** Required work **
Please reproduce each of the following entries exactly.

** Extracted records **
------------------------------
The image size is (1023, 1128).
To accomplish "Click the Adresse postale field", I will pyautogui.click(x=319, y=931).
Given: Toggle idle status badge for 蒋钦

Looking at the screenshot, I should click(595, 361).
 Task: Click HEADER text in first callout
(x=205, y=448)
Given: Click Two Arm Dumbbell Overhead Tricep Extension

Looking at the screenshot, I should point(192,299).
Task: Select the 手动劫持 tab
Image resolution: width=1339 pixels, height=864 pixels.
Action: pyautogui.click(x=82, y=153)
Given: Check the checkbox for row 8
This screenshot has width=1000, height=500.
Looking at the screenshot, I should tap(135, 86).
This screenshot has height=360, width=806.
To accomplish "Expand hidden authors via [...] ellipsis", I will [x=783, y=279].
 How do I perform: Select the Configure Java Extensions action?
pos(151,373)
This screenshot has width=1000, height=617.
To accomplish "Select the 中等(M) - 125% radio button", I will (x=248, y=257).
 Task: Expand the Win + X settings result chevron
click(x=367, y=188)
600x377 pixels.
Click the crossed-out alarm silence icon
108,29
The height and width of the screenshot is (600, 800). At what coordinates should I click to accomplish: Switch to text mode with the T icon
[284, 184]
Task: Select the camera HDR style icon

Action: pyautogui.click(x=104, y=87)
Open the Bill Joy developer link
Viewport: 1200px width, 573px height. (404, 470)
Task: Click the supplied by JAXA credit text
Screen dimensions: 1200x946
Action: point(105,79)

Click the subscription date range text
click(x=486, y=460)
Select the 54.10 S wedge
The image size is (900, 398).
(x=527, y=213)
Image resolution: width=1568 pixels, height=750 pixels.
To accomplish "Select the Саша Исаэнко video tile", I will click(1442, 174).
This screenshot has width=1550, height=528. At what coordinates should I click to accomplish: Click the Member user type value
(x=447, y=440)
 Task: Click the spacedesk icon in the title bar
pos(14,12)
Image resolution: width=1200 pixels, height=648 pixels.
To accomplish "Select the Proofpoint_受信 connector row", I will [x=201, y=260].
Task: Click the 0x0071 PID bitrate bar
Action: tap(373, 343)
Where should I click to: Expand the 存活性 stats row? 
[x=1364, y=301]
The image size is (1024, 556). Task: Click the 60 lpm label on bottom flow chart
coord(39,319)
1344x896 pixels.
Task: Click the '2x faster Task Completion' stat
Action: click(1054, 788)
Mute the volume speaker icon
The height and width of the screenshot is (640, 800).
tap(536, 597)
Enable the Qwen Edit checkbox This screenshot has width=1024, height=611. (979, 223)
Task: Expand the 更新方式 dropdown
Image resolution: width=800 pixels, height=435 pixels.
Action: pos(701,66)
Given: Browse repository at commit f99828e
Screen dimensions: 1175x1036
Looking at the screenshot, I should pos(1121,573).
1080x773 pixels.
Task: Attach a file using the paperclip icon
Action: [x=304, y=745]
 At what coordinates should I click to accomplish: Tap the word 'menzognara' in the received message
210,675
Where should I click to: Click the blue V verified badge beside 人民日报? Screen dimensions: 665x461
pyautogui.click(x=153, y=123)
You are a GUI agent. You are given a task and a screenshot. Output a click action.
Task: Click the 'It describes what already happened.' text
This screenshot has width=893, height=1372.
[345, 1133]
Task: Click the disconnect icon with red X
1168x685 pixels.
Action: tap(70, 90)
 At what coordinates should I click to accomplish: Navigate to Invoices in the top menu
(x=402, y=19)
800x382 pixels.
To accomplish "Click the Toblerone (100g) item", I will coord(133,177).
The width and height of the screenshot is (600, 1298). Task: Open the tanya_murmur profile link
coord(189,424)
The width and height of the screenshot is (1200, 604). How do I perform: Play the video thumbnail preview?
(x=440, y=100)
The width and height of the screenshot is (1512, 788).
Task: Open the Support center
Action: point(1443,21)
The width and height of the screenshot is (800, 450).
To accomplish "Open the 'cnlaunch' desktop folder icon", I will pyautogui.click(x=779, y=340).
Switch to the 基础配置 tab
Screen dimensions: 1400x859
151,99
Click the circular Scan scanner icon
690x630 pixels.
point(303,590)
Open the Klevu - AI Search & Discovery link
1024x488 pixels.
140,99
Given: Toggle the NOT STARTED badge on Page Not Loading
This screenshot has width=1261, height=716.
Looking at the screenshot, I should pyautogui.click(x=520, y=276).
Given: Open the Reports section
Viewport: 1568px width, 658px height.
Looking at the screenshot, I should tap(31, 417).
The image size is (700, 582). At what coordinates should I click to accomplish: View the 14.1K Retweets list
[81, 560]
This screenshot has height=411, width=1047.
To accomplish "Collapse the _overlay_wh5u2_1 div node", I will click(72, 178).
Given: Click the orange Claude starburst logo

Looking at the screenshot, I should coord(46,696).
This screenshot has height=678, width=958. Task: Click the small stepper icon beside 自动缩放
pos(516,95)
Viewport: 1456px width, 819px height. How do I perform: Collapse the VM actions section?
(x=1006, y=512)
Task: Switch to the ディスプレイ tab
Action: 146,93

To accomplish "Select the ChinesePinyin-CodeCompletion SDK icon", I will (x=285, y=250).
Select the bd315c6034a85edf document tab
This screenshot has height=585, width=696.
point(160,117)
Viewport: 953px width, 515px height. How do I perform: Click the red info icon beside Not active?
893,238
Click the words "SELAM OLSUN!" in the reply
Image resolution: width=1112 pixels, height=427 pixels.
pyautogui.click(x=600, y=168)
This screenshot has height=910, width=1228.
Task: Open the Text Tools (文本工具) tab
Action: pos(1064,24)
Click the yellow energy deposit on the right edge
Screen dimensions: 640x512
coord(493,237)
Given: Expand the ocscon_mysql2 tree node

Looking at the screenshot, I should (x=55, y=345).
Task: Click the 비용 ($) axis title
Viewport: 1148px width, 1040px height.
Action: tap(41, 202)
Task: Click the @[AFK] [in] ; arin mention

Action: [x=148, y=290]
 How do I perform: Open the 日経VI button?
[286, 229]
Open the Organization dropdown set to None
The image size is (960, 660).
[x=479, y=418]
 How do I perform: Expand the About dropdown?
------------------------------
** Result of the task **
The image size is (1023, 1128).
To accomplish "Click the Adresse postale field", I will pyautogui.click(x=319, y=931).
Given: Toggle idle status badge for 蒋钦

Looking at the screenshot, I should click(595, 361).
 Task: Click HEADER text in first callout
(x=205, y=448)
Given: Click Two Arm Dumbbell Overhead Tricep Extension

Looking at the screenshot, I should point(192,299).
Task: Select the 手动劫持 tab
Image resolution: width=1339 pixels, height=864 pixels.
Action: pyautogui.click(x=82, y=153)
Given: Check the checkbox for row 8
This screenshot has width=1000, height=500.
Looking at the screenshot, I should tap(135, 86).
This screenshot has height=360, width=806.
To accomplish "Expand hidden authors via [...] ellipsis", I will [x=783, y=279].
 How do I perform: Select the Configure Java Extensions action?
pos(151,373)
This screenshot has width=1000, height=617.
To accomplish "Select the 中等(M) - 125% radio button", I will (x=248, y=257).
 Task: Expand the Win + X settings result chevron
click(x=367, y=188)
600x377 pixels.
Click the crossed-out alarm silence icon
108,29
The height and width of the screenshot is (600, 800). At what coordinates should I click to accomplish: Switch to text mode with the T icon
[284, 184]
Task: Select the camera HDR style icon

Action: pyautogui.click(x=104, y=87)
Open the Bill Joy developer link
Viewport: 1200px width, 573px height. (404, 470)
Task: Click the supplied by JAXA credit text
Screen dimensions: 1200x946
Action: point(105,79)

Click the subscription date range text
click(x=486, y=460)
Select the 54.10 S wedge
The image size is (900, 398).
(x=527, y=213)
Image resolution: width=1568 pixels, height=750 pixels.
To accomplish "Select the Саша Исаэнко video tile", I will click(1442, 174).
This screenshot has width=1550, height=528. At what coordinates should I click to accomplish: Click the Member user type value
(x=447, y=440)
 Task: Click the spacedesk icon in the title bar
pos(14,12)
Image resolution: width=1200 pixels, height=648 pixels.
To accomplish "Select the Proofpoint_受信 connector row", I will [x=201, y=260].
Task: Click the 0x0071 PID bitrate bar
Action: tap(373, 343)
Where should I click to: Expand the 存活性 stats row? 
[x=1364, y=301]
The image size is (1024, 556). Task: Click the 60 lpm label on bottom flow chart
coord(39,319)
1344x896 pixels.
Task: Click the '2x faster Task Completion' stat
Action: click(1054, 788)
Mute the volume speaker icon
The height and width of the screenshot is (640, 800).
tap(536, 597)
Enable the Qwen Edit checkbox This screenshot has width=1024, height=611. (979, 223)
Task: Expand the 更新方式 dropdown
Image resolution: width=800 pixels, height=435 pixels.
Action: pos(701,66)
Given: Browse repository at commit f99828e
Screen dimensions: 1175x1036
Looking at the screenshot, I should pos(1121,573).
1080x773 pixels.
Task: Attach a file using the paperclip icon
Action: [x=304, y=745]
 At what coordinates should I click to accomplish: Tap the word 'menzognara' in the received message
210,675
Where should I click to: Click the blue V verified badge beside 人民日报? Screen dimensions: 665x461
pyautogui.click(x=153, y=123)
You are a GUI agent. You are given a task and a screenshot. Output a click action.
Task: Click the 'It describes what already happened.' text
This screenshot has width=893, height=1372.
[345, 1133]
Task: Click the disconnect icon with red X
1168x685 pixels.
Action: tap(70, 90)
 At what coordinates should I click to accomplish: Navigate to Invoices in the top menu
(x=402, y=19)
800x382 pixels.
To accomplish "Click the Toblerone (100g) item", I will coord(133,177).
The width and height of the screenshot is (600, 1298). Task: Open the tanya_murmur profile link
coord(189,424)
The width and height of the screenshot is (1200, 604). How do I perform: Play the video thumbnail preview?
(x=440, y=100)
The width and height of the screenshot is (1512, 788).
Task: Open the Support center
Action: point(1443,21)
The width and height of the screenshot is (800, 450).
To accomplish "Open the 'cnlaunch' desktop folder icon", I will pyautogui.click(x=779, y=340).
Switch to the 基础配置 tab
Screen dimensions: 1400x859
151,99
Click the circular Scan scanner icon
690x630 pixels.
point(303,590)
Open the Klevu - AI Search & Discovery link
1024x488 pixels.
140,99
Given: Toggle the NOT STARTED badge on Page Not Loading
This screenshot has width=1261, height=716.
Looking at the screenshot, I should pyautogui.click(x=520, y=276).
Given: Open the Reports section
Viewport: 1568px width, 658px height.
Looking at the screenshot, I should tap(31, 417).
The image size is (700, 582). At what coordinates should I click to accomplish: View the 14.1K Retweets list
[81, 560]
This screenshot has height=411, width=1047.
To accomplish "Collapse the _overlay_wh5u2_1 div node", I will click(72, 178).
Given: Click the orange Claude starburst logo

Looking at the screenshot, I should coord(46,696).
This screenshot has height=678, width=958. Task: Click the small stepper icon beside 自动缩放
pos(516,95)
Viewport: 1456px width, 819px height. How do I perform: Collapse the VM actions section?
(x=1006, y=512)
Task: Switch to the ディスプレイ tab
Action: 146,93

To accomplish "Select the ChinesePinyin-CodeCompletion SDK icon", I will (x=285, y=250).
Select the bd315c6034a85edf document tab
This screenshot has height=585, width=696.
point(160,117)
Viewport: 953px width, 515px height. How do I perform: Click the red info icon beside Not active?
893,238
Click the words "SELAM OLSUN!" in the reply
Image resolution: width=1112 pixels, height=427 pixels.
pyautogui.click(x=600, y=168)
This screenshot has height=910, width=1228.
Task: Open the Text Tools (文本工具) tab
Action: pos(1064,24)
Click the yellow energy deposit on the right edge
Screen dimensions: 640x512
coord(493,237)
Given: Expand the ocscon_mysql2 tree node

Looking at the screenshot, I should (x=55, y=345).
Task: Click the 비용 ($) axis title
Viewport: 1148px width, 1040px height.
Action: tap(41, 202)
Task: Click the @[AFK] [in] ; arin mention

Action: [x=148, y=290]
 How do I perform: Open the 日経VI button?
[286, 229]
Open the Organization dropdown set to None
The image size is (960, 660).
[x=479, y=418]
 How do I perform: Expand the About dropdown?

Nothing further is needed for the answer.